Aquel neologismo tan sugestivo que había pronunciado el poeta le recordó otra palabra que le había rondado ese mismo día: «sinaítico». Junto a ella, volvieron a su cabeza los episodios de la redacción y lo que le había contado su amigo Carrerilla sobre el intrigante comportamiento del censor. Podría cavilar un rato más, pero ya había llegado a casa tras dejar atrás el laberinto de corredores y escaleras exteriores, un verdadero castillo de naipes que daba acceso a las viviendas y permitía encuentros frecuentes a sus ocupantes. Patrocinio había aprovechado las pausas de Emilio y, en pago por la futura vigilancia de su hijo, había colocado a los pies de la cama una plancha ardiente envuelta en amorosos trapos blancos. Alrededor de la cama que presidía la estancia, convivían una mesa sencilla con su par de sillitas, una butaca, un armario semivacío y un galán de noche en el que se apilaban las prendas de abrigo como capas de una cebolla. Era una habitación simple, pero espaciosa, limpia y con derecho a un baño compartido con otro vecino con cuyos horarios no coincidía. En resumen, sobre todo cuando aquella plancha empezó a aliviarle los sabañones, un paraíso.

Durmió bien, a pesar del café.

Emilio Ruiz volvió al periódico un poco antes de lo acostumbrado. Quería encontrarse con el Olimpo de intelectuales de la «planta noble» para preguntarles sobre la librería inglesa y sobre aquella Biblia tan preciada cuya denominación en latín sólo podía estar al alcance de los sabiondos de
El Sol
. Muchos ya se habían ido, pero se topó con De los Ríos, un fiel republicano que solía escribir «a favor», sin más contemplaciones ni remilgos sobre «a favor de quién», sin preocuparle si un día publicaba su trabajo en el diario matutino y otro en el vespertino. Un zascandil, en fin.

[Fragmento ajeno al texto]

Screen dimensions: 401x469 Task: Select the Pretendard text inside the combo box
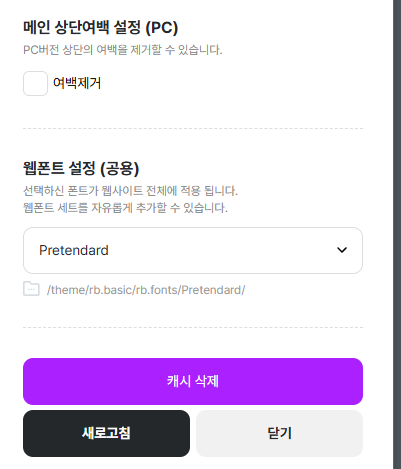[74, 250]
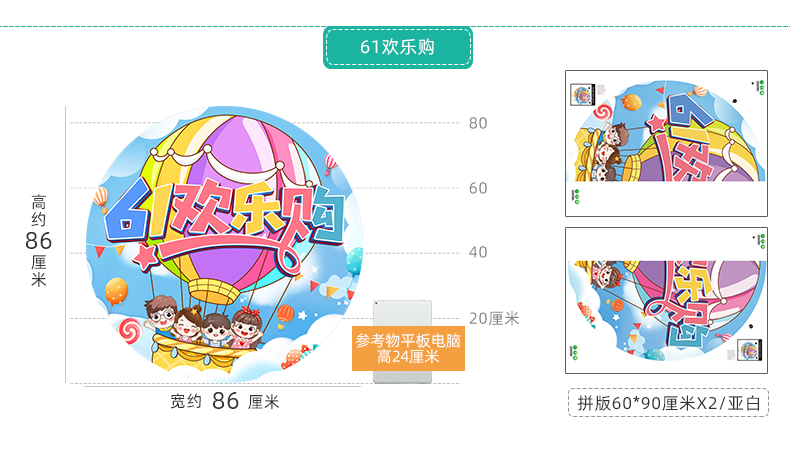Click the 拼版60*90厘米X2/亚白 label box

click(668, 403)
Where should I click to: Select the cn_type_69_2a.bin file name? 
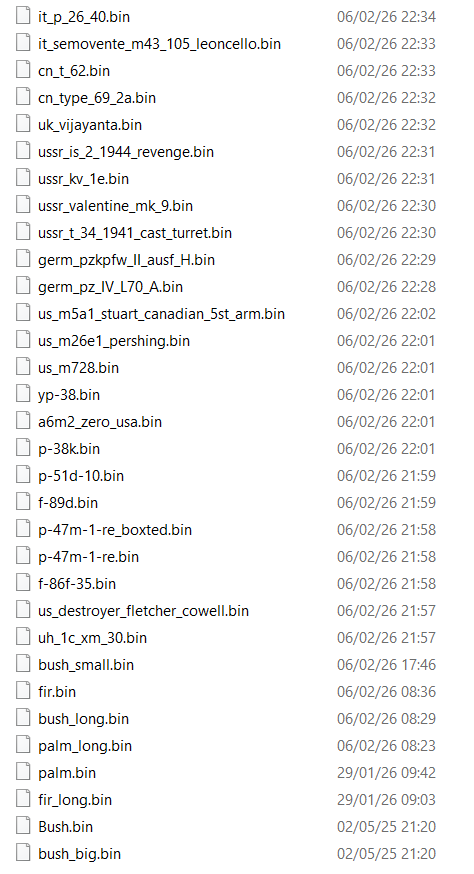[97, 98]
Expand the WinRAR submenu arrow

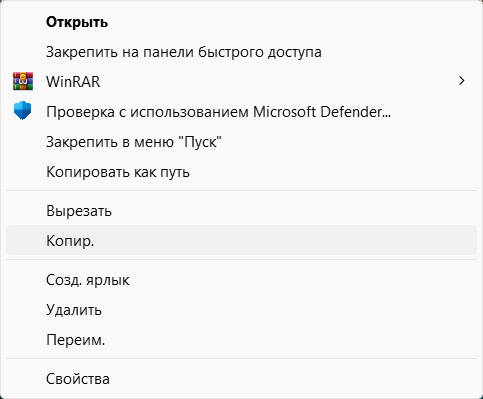(461, 81)
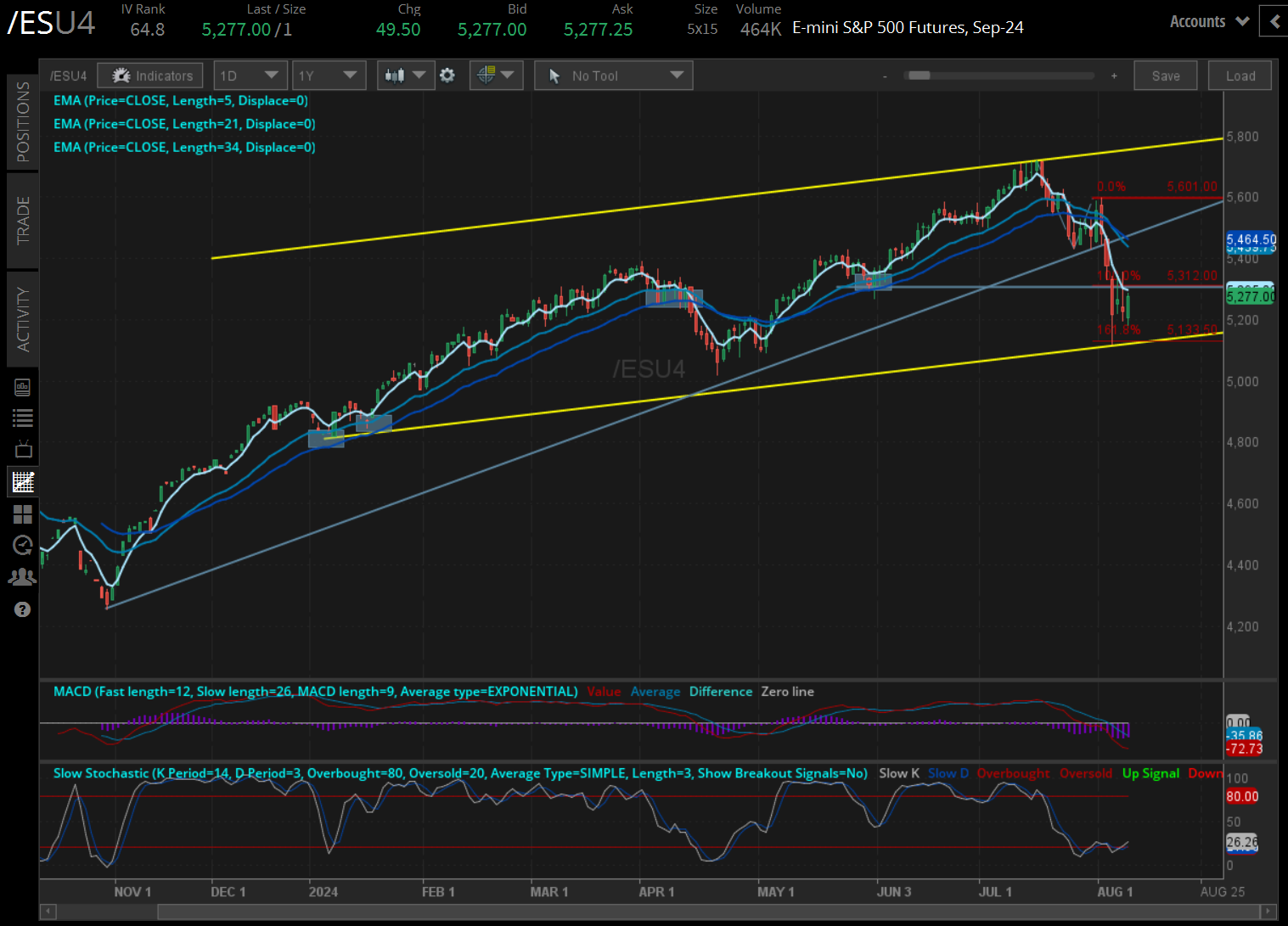Open the news reader icon in sidebar

23,386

—¿Por casualidad no tendrás a algún compañero que sepa de historia antigua? —comenzó Emilio su interrogatorio.

—¿Cómo de antigua? —le respondió el colega, como si tuviese un dispensador de historiadores expertos en cada período del devenir humano.

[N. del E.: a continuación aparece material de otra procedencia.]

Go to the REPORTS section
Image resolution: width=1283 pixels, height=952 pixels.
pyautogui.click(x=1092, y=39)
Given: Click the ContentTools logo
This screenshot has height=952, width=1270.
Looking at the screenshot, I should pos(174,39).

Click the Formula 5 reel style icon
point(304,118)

—No lo sé. Es sobre la Biblia.

—¡Ufff! Biblias hay muchas —le desanimó—. Y depende de quién las catalogue.

—El Códex Sinaiticus, se llama.

—Ni idea, pero viene del Sinaí, seguro.

—¡Coño con el descubrimiento! Por favor, sólo quiero saber si queda alguno de los doctos escritores que disimulan la negritud de vuestra tinta con sus incontables saberes —añadió Emilio con sonoridad guasona.

—Tranquilo, no te sulfures. Ahora que lo dices: cuando yo escribía aquella columna costumbrista…, ¿te acuerdas?

—¿«Crónicas de un madroño»?

—Eso es, pues durante mucho tiempo la columna se cerraba con un anuncio pequeñísimo, un modulito barato, casi ruin. Ahora que has hablado de un códex, me has recordado aquel reclamo: era de una casa de antigüedades de la calle Velázquez, decía que compraba de todo: «Libros antiguos, raros, códices curiosos y agotados». —recitó De los Ríos, que lo estaba dejando claro: era uno de esos articulistas presumidos que se leía sus creaciones hasta el final, incluido el anuncio—. Pero aquí no habrá nadie que sepa de Biblias, sólo quedan los de los departamentos de sucesos, de teatro… Vamos, de los tuyos.

Emilio bajó la escalera maldiciendo aquella equiparación que acababa de escuchar, pero se le ocurrió que acaso entre «los suyos» pudiese encontrar algo que le fuese de ayuda. Si Irene de Falcón había escrito el artículo que despertó la suspicacia de los libreros, tal vez sería capaz de informarle de algo más. Por fin en la recepción, saludó a Visi con una mirada llena de intenciones, pocas de ellas confesables.